Code for the paper: Mixed Models with Multiple Instance Learning
https://arxiv.org/abs/2311.02455
Apache License 2.0
13 stars 0 forks source link

Very long waiting time for the init setep #12

Closed HelloWorldLTY closed 3 weeks ago

HelloWorldLTY commented 1 month ago

Hi, I found that the initial step of this method is superly long for me. I have been waiting for one hour. Any suggestions here? Are they related to data scales? I have 276400 instances for training here.

jan-engelmann commented 1 month ago

Hi, Can you provide more detail?

If you are standardizing the whole dataset that can take a while.

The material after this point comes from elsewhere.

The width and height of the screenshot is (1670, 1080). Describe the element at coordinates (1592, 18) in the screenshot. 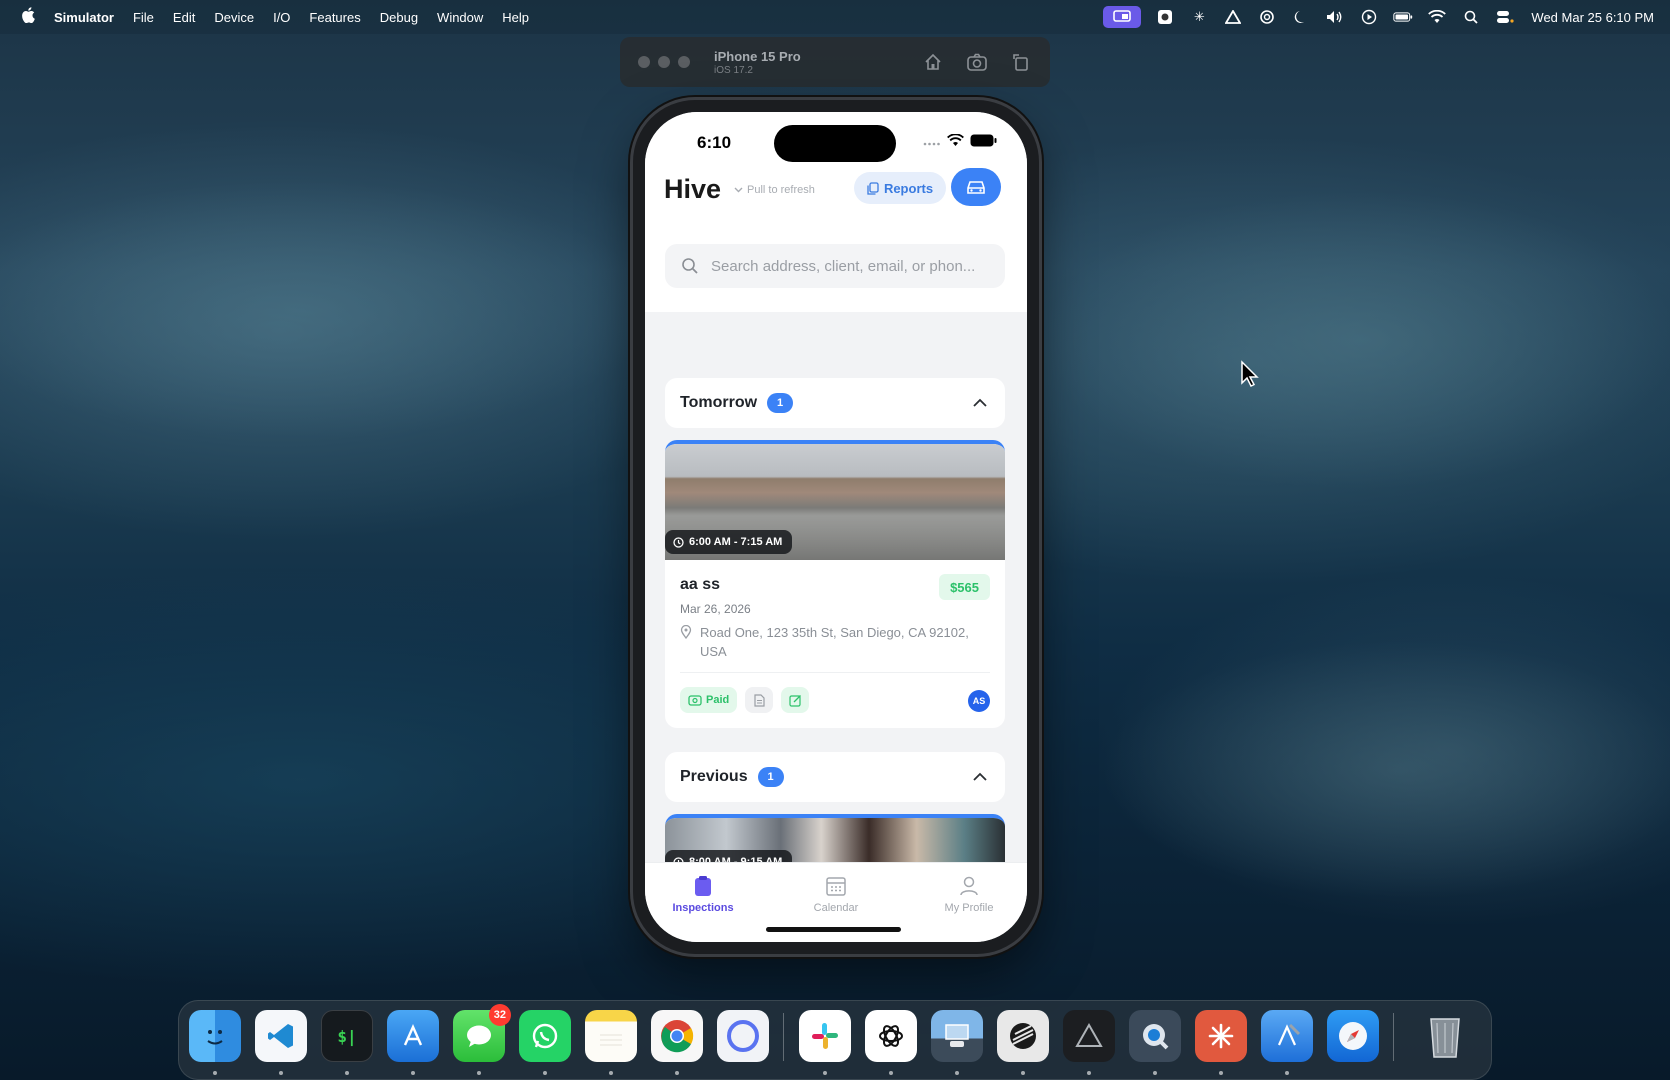

I see `menu-bar-clock: Wed Mar 25 6:10 PM` at that location.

Profiling your code would help you figure out where most of the compute time is spent.

Cheers!

HelloWorldLTY commented 4 weeks ago

Hi, thanks. I have ~ 2000 bags, but 28000+ features. Do you think the number of features will be a big problem here?

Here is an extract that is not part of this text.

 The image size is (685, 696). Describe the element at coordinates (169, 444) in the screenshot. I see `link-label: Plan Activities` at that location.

Also, I cannot fit my current model with one A100 80GB GPU.

jan-engelmann commented 3 weeks ago

Hi! in the paper we argue for unsupervised representation learning to reduce the dimensionality. What type of data is this? If it's sc-RNAseq I'd recommend for example scVI to reduce the dimensionality first.

HelloWorldLTY commented 3 weeks ago

Ok, thanks. I tried to reduce the dimensions to 256 dims but still had the same issue. Maybe I can look for other tools for dimension reduction.